Reproduce the lines below word for word, starting at the line that contains "Where should I" and continuing through the final line, both ends included. Leave the pictures out of your answer.

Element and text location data
* * * * *
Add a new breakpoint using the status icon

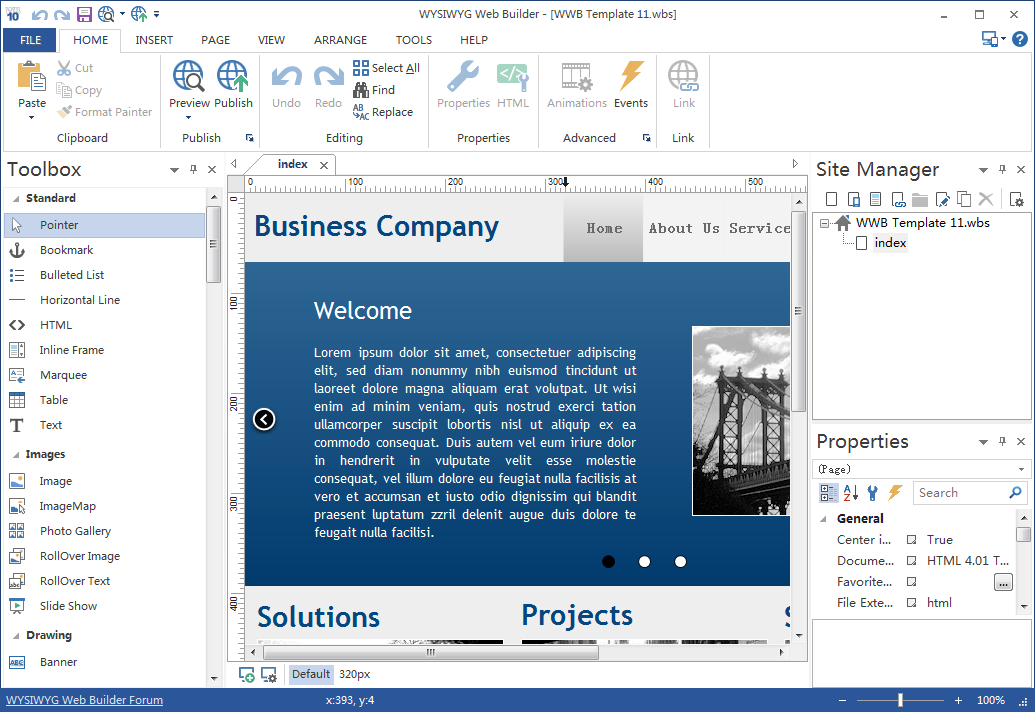pyautogui.click(x=246, y=675)
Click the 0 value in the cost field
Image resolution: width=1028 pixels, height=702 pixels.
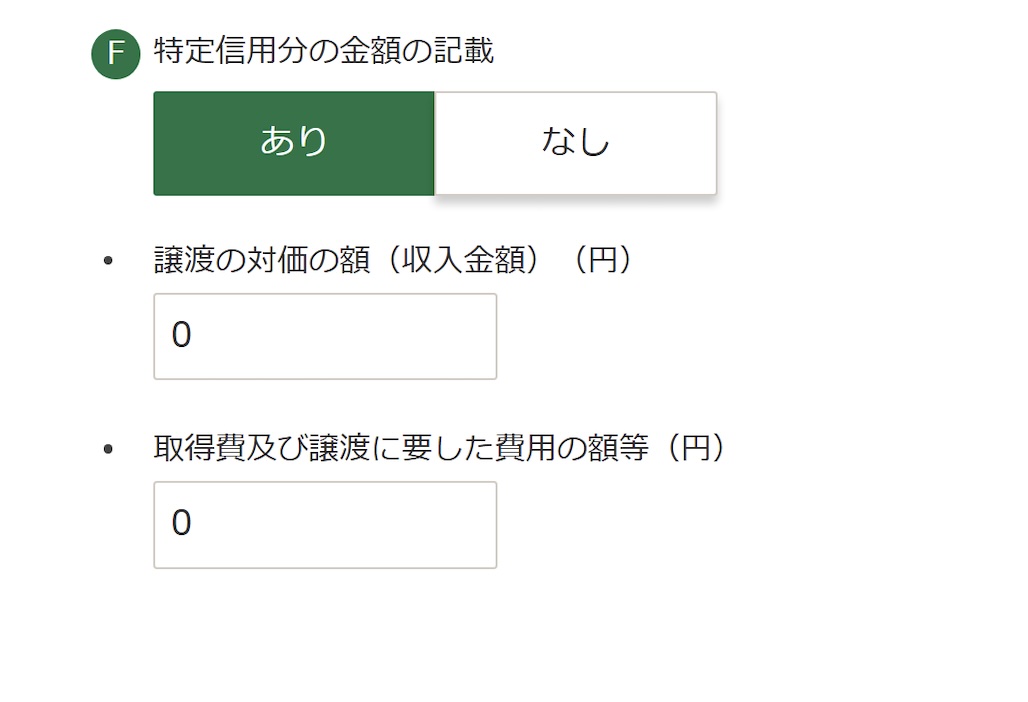(x=182, y=523)
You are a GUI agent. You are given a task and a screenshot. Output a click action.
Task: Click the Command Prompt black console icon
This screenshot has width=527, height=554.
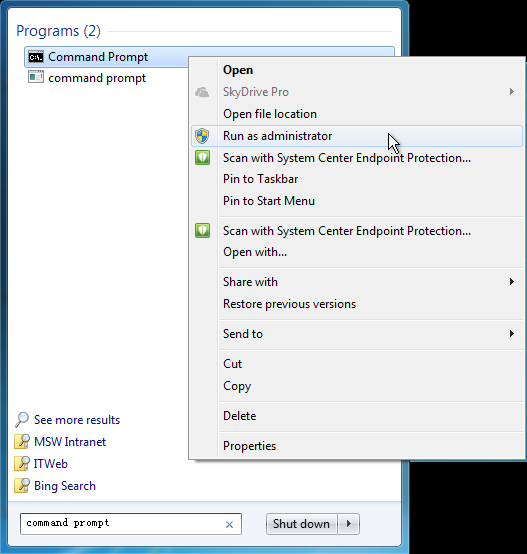tap(36, 57)

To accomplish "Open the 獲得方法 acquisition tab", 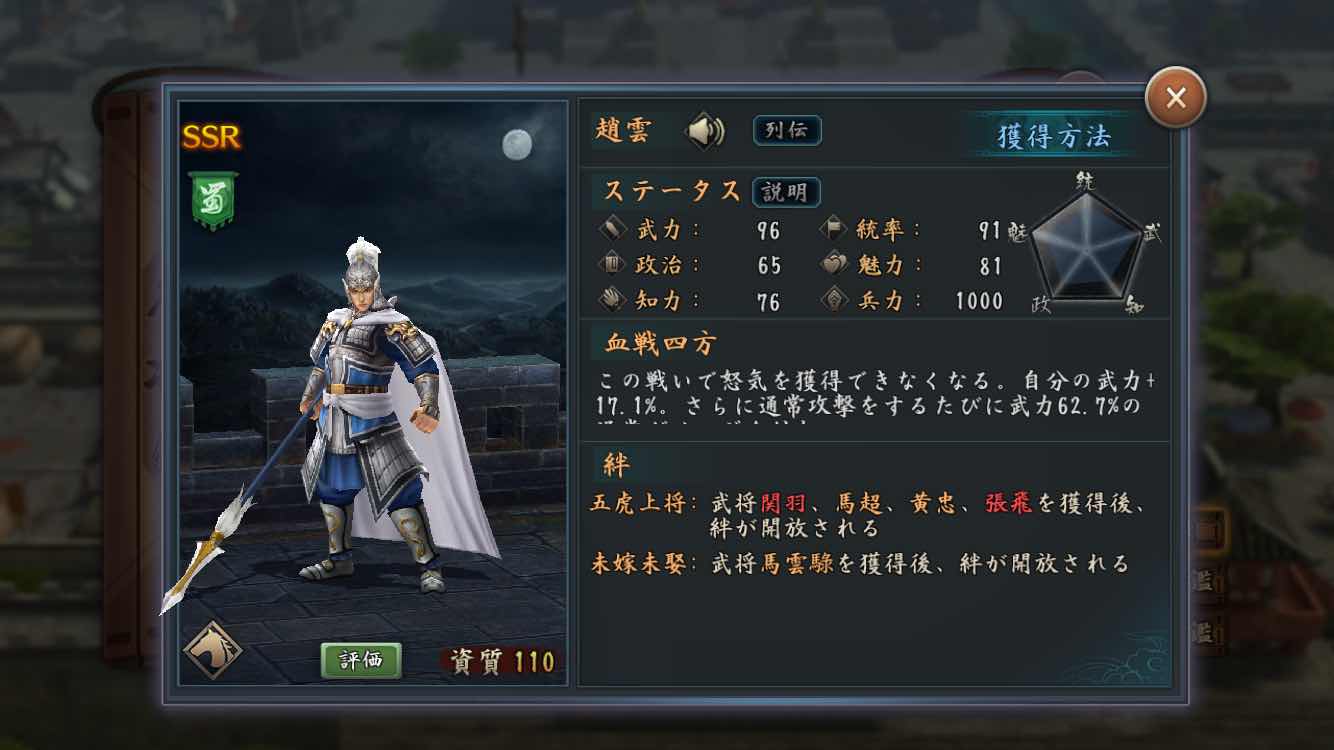I will [x=1054, y=136].
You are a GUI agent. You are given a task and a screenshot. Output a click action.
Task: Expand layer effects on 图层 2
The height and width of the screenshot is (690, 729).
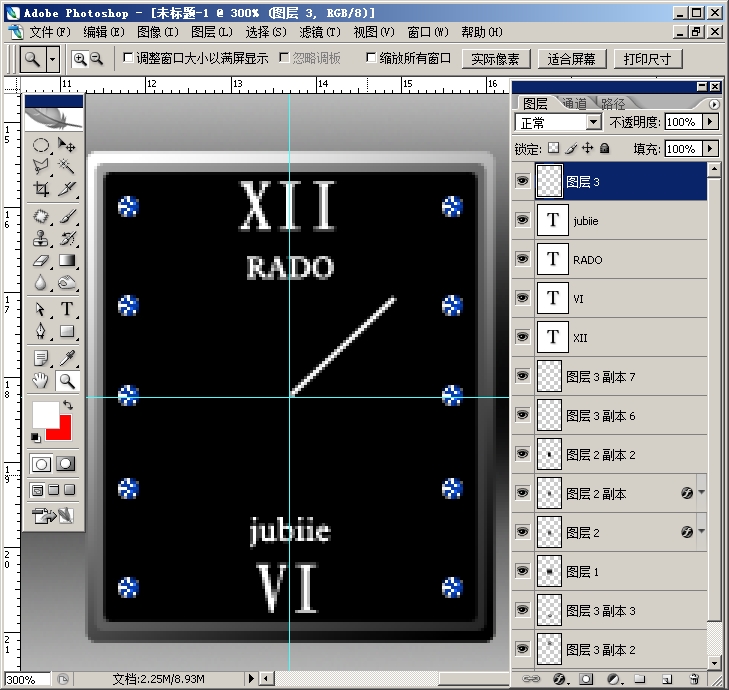(x=702, y=531)
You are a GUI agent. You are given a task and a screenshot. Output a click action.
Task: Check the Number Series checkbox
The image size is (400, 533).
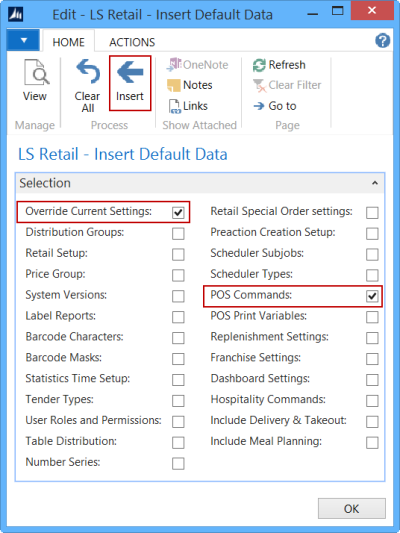178,464
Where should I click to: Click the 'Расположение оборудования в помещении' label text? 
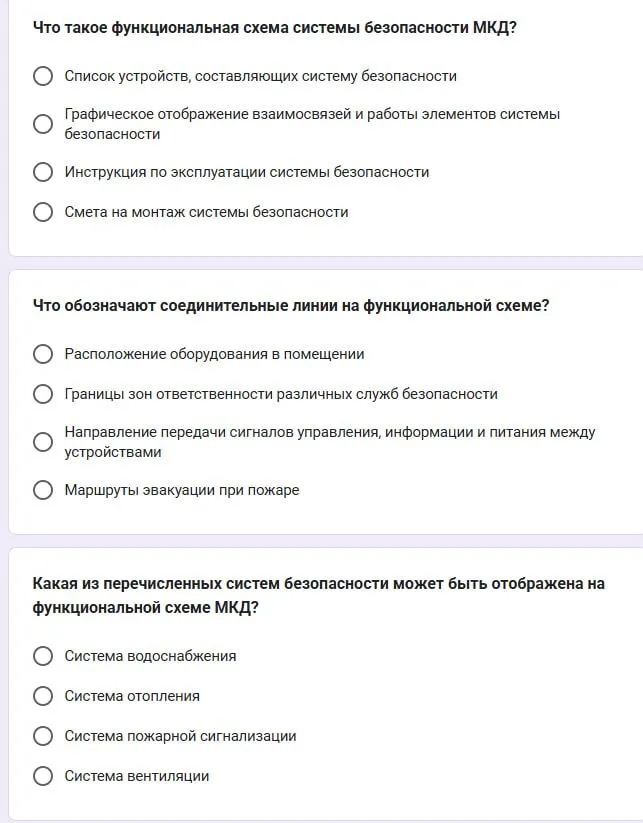pos(214,354)
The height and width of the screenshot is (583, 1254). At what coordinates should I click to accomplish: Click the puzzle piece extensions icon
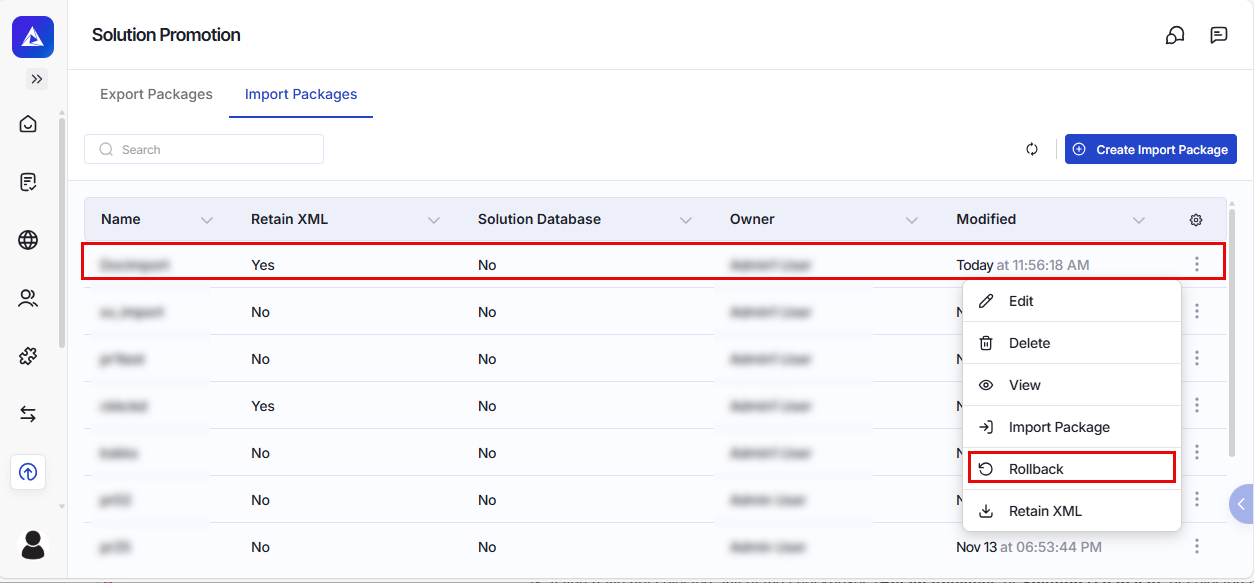point(28,356)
* * * * *
(Solution for this task):
Where should I click to: Click the 'Расположение оборудования в помещении' label text? 
pos(214,354)
The height and width of the screenshot is (583, 1254). At what coordinates should I click to accomplish: Click the puzzle piece extensions icon
point(28,356)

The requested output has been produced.